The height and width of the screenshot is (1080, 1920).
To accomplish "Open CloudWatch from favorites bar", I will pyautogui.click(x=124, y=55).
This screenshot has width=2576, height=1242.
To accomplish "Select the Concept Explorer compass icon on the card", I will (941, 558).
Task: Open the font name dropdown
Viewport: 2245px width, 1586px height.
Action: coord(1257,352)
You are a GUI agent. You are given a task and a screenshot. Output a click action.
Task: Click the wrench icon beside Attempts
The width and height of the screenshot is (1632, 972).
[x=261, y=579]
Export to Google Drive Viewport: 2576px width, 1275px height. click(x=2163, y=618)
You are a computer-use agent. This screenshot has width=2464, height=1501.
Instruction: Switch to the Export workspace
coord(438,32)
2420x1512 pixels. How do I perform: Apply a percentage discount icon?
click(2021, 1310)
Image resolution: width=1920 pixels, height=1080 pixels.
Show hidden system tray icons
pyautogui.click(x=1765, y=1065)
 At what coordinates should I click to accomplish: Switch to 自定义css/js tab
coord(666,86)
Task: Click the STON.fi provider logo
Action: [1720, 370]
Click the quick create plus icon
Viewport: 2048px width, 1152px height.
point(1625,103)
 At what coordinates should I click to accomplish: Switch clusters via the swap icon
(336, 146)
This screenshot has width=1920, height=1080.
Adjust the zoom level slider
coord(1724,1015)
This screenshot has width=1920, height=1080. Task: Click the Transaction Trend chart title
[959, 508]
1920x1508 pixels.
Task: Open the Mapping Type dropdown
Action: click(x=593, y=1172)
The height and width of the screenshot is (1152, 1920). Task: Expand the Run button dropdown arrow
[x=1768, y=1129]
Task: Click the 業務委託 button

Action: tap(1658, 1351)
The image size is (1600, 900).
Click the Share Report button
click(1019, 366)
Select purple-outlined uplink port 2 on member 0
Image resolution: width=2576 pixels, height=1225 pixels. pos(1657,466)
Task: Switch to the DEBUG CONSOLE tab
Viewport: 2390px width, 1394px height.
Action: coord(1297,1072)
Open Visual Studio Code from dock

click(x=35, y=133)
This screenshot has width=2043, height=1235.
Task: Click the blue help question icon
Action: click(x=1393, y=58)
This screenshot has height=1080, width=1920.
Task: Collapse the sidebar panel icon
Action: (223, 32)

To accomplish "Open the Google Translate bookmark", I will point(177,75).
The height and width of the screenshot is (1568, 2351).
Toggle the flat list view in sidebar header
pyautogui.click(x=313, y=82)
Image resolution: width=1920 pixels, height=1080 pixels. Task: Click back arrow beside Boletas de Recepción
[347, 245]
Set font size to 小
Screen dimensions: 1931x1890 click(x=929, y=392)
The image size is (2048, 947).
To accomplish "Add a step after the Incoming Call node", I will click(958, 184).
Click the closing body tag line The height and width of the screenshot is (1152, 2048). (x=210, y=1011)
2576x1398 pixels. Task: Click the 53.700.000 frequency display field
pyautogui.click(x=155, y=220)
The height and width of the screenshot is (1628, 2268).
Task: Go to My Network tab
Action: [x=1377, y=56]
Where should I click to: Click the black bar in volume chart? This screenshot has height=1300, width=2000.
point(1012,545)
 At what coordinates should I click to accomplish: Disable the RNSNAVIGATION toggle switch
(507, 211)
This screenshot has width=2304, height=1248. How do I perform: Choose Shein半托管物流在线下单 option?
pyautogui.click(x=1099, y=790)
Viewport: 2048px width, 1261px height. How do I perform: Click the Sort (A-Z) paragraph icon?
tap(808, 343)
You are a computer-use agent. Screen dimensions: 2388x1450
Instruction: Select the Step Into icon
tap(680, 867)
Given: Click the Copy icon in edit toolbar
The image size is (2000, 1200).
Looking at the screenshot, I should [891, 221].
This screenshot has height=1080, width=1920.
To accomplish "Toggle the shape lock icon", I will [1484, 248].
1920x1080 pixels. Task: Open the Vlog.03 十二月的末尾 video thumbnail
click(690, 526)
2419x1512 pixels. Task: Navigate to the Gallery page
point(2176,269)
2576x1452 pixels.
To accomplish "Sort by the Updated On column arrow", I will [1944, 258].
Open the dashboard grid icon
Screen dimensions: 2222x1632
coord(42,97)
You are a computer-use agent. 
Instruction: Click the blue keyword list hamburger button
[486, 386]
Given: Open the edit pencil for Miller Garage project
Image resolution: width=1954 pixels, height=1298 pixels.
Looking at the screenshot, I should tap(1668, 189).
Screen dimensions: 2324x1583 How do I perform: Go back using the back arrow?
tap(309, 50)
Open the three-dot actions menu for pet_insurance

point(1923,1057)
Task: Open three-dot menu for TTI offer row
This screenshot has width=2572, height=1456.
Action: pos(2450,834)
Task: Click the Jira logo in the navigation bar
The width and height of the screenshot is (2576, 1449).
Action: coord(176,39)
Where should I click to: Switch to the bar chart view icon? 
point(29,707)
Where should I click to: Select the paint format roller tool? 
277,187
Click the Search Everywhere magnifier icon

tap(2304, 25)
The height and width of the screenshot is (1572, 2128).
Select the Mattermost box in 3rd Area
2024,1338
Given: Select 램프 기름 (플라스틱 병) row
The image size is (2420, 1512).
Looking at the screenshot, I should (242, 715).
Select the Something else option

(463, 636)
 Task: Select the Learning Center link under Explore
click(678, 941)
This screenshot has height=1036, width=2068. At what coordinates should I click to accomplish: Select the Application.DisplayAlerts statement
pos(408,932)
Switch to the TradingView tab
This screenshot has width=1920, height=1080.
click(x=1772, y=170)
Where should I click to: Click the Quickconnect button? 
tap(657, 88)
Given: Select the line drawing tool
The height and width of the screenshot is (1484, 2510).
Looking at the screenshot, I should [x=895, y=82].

--------------------

EXERCISE PROMPT. Only lines with the word "computer" go in the answer. Take them all from the entries above.

PROBLEM SOLUTION.
You are a computer-use agent. This screenshot has width=2464, height=1501.
You are a computer-use agent. Screen dimensions: 2388x1450
You are a computer-use agent. 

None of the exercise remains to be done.